# Custom Engraved Toilet Seat



## bluffcountry (Jun 19, 2012)

Someone called me and said they wanted a custom toilet seat engraved with a bear scene. Below is the result. Initially there was an issue with not being able to see the engraving so we used some black acrylic paint to finish the custom engraving. :thumbsup:




























So I guess the bear scene is suppose to prep someone to do their business..in the bathroom?:laughing:


----------



## autre (Jul 12, 2011)

Poor photoshop.


----------



## cabinetman (Jul 5, 2007)

I don't know if it's photo shopped, but it's cool. Could be just a spammer that's settled in.









 







.


----------



## 65BAJA (May 27, 2012)

Sure a bear seat is neat but it will never be as cool as a three wolf moon seat would be.


----------



## cabinetman (Jul 5, 2007)

There's a new group that's trying to convert all the plastic toilet seats to wood.
>
>
>
>
>
>
>
>
>
>
>
>
>
>
>
>
>
>
>
>
>
>
>
>
>
>
It's called the Birch John Society.









 







.


----------



## GROOVY (Apr 27, 2008)

I thought bears **** in the woods...


----------



## jaydawg74 (Nov 24, 2011)

Being a photoshopper myself, I can tell that there is SOME level of shopping in this series. Look in the upper right hand corner where the mountain is. The grain pattern changes quite a bit. Now I don't know about any of you guys, but I've never seen grain just change like that. You can tell that the first pic has been altered.


----------



## frankp (Oct 29, 2007)

For what it's worth, the first picture looks like someone removed the bear scene from it... the grain pattern in the other pictures looks like plenty of boards I've seen, personally.


----------



## rrich (Jun 24, 2009)

cabinetman said:


> There's a new group that's trying to convert all the plastic toilet seats to wood.
> >
> >
> >
> ...


:laughing: plus a groan


----------



## Phaedrus (Jan 18, 2012)

jaydawg74 said:


> Being a photoshopper myself, I can tell that there is SOME level of shopping in this series. Look in the upper right hand corner where the mountain is. The grain pattern changes quite a bit. Now I don't know about any of you guys, but I've never seen grain just change like that. You can tell that the first pic has been altered.

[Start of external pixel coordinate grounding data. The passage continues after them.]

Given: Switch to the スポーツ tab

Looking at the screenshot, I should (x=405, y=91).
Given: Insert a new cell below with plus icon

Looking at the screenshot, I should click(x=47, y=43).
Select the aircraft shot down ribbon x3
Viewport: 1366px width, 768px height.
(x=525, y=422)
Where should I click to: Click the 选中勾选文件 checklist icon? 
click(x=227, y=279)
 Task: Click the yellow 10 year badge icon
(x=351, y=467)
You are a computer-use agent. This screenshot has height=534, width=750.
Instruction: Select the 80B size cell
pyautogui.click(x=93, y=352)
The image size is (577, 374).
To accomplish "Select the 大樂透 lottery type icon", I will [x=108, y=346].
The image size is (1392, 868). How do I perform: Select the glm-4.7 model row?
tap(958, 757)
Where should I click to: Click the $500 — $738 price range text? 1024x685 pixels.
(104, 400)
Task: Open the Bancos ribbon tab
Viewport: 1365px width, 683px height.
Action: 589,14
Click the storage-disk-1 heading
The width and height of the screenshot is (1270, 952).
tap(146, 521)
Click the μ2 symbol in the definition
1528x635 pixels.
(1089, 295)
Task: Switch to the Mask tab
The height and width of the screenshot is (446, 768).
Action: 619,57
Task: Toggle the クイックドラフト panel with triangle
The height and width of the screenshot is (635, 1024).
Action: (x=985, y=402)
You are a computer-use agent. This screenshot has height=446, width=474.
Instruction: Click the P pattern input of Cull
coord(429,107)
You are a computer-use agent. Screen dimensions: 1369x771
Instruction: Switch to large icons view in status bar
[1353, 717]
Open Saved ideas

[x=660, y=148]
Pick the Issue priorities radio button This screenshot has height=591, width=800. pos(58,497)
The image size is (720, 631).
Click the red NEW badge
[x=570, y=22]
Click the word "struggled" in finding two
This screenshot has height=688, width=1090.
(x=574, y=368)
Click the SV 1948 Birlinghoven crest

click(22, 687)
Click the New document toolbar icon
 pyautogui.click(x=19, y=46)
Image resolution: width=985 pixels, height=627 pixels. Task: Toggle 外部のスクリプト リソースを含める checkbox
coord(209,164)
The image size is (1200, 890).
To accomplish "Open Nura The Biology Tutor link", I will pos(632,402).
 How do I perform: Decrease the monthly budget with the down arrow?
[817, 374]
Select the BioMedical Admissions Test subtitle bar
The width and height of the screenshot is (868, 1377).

Agreed. That is some very poor clone-stamping.


----------



## oldmacnut (Dec 27, 2010)

..........


----------



## cabinetman (Jul 5, 2007)

jaydawg74 said:


> Being a photoshopper myself, I can tell that there is SOME level of shopping in this series. Look in the upper right hand corner where the mountain is. The grain pattern changes quite a bit. Now I don't know about any of you guys, but I've never seen grain just change like that. You can tell that the first pic has been altered.


Could be software called "inpaint", not photoshop.









 







.


----------



## bluffcountry (Jun 19, 2012)

Well the first photo was just to show without the engraving. I'm no photoshop pro :no:

The engraving is definitely real though!


----------



## Theobroma (Nov 19, 2011)

Phaedrus said:


> Agreed. That is some very poor clone-stamping.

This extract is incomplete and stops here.